> **AIM OF THE EXERCISE**
Go through the following listing and count each line that contains the string "Login"; the answer is that number alone.

--------

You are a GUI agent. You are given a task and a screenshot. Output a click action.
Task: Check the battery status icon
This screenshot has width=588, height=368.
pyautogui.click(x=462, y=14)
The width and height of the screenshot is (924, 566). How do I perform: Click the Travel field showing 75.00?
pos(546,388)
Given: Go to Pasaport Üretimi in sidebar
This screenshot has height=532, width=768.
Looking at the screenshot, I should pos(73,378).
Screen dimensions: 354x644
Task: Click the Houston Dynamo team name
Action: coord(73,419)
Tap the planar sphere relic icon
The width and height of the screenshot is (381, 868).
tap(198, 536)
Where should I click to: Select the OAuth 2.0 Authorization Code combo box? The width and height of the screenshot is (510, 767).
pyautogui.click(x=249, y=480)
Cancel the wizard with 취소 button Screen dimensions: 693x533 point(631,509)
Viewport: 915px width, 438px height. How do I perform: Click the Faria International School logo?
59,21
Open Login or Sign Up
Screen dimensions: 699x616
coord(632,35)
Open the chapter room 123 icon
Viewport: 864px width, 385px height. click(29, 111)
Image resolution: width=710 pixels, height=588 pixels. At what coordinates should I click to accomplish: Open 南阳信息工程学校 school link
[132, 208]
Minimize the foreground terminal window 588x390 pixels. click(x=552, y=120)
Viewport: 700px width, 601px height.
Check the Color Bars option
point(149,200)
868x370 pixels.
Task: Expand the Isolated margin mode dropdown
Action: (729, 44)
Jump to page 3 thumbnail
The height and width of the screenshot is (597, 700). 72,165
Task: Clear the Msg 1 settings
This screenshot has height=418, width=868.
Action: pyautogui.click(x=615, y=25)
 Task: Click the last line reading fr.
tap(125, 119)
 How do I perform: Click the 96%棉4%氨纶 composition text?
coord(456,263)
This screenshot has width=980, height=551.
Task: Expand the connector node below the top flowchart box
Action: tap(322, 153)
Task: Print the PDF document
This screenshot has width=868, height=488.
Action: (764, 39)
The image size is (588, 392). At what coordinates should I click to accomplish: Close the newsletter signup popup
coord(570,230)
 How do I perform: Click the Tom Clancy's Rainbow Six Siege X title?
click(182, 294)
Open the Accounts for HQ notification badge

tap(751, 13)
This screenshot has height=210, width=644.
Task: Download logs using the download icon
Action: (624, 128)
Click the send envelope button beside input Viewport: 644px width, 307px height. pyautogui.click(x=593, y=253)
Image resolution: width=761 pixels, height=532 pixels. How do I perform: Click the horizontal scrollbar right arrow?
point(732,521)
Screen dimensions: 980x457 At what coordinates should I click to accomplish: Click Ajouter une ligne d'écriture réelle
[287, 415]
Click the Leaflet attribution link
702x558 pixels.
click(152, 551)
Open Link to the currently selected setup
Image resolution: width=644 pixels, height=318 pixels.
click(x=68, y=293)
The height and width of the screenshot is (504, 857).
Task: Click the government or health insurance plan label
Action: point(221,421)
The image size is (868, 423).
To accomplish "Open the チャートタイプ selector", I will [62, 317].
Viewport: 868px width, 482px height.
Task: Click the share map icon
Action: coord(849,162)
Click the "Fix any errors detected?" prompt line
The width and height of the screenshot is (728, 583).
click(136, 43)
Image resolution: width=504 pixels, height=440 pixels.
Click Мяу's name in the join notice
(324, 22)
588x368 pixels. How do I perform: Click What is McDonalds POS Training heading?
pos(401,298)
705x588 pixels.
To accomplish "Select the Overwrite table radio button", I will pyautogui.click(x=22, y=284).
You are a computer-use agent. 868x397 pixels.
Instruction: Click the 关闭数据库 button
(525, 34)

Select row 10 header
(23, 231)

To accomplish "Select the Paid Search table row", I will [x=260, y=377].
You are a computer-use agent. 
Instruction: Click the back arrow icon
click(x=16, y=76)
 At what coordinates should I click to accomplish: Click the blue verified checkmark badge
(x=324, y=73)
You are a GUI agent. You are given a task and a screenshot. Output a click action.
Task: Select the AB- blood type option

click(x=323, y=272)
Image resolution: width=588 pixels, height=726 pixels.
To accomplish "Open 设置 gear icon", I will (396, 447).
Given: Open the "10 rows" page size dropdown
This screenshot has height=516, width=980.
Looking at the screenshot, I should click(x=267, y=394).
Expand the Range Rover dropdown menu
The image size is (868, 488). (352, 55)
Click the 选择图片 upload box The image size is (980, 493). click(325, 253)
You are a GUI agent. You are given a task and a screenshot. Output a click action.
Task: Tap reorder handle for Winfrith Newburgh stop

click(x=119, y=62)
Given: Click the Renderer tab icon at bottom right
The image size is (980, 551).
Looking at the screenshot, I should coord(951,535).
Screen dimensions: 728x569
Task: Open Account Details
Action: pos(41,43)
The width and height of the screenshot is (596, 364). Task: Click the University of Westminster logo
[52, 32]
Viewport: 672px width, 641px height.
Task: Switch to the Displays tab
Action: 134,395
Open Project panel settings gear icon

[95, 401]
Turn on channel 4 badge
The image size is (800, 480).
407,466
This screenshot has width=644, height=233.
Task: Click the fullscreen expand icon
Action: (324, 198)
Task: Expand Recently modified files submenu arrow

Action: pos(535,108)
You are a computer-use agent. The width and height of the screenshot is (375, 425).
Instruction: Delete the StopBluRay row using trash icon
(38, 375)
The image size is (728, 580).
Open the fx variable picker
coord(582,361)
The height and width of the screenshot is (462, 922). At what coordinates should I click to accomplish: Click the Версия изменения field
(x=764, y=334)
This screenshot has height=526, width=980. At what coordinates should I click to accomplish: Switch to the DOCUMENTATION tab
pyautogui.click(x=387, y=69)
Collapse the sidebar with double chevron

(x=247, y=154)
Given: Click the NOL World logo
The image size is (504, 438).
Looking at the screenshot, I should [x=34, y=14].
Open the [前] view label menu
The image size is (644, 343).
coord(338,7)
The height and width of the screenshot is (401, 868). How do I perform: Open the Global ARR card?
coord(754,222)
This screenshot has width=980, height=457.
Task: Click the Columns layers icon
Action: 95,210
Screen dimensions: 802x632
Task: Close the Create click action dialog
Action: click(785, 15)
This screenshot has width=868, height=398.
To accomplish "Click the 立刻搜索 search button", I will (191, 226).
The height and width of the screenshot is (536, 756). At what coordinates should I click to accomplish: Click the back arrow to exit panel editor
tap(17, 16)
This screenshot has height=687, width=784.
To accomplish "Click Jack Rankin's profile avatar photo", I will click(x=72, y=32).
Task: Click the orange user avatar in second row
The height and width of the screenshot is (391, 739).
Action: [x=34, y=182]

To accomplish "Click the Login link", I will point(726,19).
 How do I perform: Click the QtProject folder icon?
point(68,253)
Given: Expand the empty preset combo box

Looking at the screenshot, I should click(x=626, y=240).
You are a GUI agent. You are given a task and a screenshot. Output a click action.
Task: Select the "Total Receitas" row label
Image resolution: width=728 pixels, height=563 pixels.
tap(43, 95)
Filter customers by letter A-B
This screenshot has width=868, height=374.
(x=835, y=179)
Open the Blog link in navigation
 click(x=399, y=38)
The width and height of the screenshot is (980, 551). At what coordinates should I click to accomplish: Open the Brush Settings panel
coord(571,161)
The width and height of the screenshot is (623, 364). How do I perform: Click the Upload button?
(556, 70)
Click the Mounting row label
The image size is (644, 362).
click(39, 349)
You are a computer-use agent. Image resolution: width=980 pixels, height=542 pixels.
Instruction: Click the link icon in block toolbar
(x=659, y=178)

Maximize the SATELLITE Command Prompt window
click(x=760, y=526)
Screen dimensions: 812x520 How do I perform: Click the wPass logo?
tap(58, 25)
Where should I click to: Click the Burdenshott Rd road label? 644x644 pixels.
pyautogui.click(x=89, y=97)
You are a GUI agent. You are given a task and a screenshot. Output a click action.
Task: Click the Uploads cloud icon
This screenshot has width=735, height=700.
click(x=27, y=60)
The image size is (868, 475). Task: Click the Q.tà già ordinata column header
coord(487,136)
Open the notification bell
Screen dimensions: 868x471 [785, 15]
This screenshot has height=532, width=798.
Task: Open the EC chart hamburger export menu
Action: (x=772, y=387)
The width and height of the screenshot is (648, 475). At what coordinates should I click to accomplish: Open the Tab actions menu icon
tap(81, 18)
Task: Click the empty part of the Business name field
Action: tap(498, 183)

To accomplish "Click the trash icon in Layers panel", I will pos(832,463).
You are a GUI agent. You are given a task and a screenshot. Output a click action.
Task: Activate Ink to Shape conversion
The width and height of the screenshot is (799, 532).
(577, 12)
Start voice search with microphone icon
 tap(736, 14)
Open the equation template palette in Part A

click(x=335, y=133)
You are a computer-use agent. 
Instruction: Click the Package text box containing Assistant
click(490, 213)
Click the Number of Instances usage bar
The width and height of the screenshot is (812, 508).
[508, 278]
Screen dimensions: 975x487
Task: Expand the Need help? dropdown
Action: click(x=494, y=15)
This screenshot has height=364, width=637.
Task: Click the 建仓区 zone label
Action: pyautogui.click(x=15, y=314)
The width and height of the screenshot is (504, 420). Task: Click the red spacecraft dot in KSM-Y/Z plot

--------

> **ANSWER TO THE EXERCISE**
2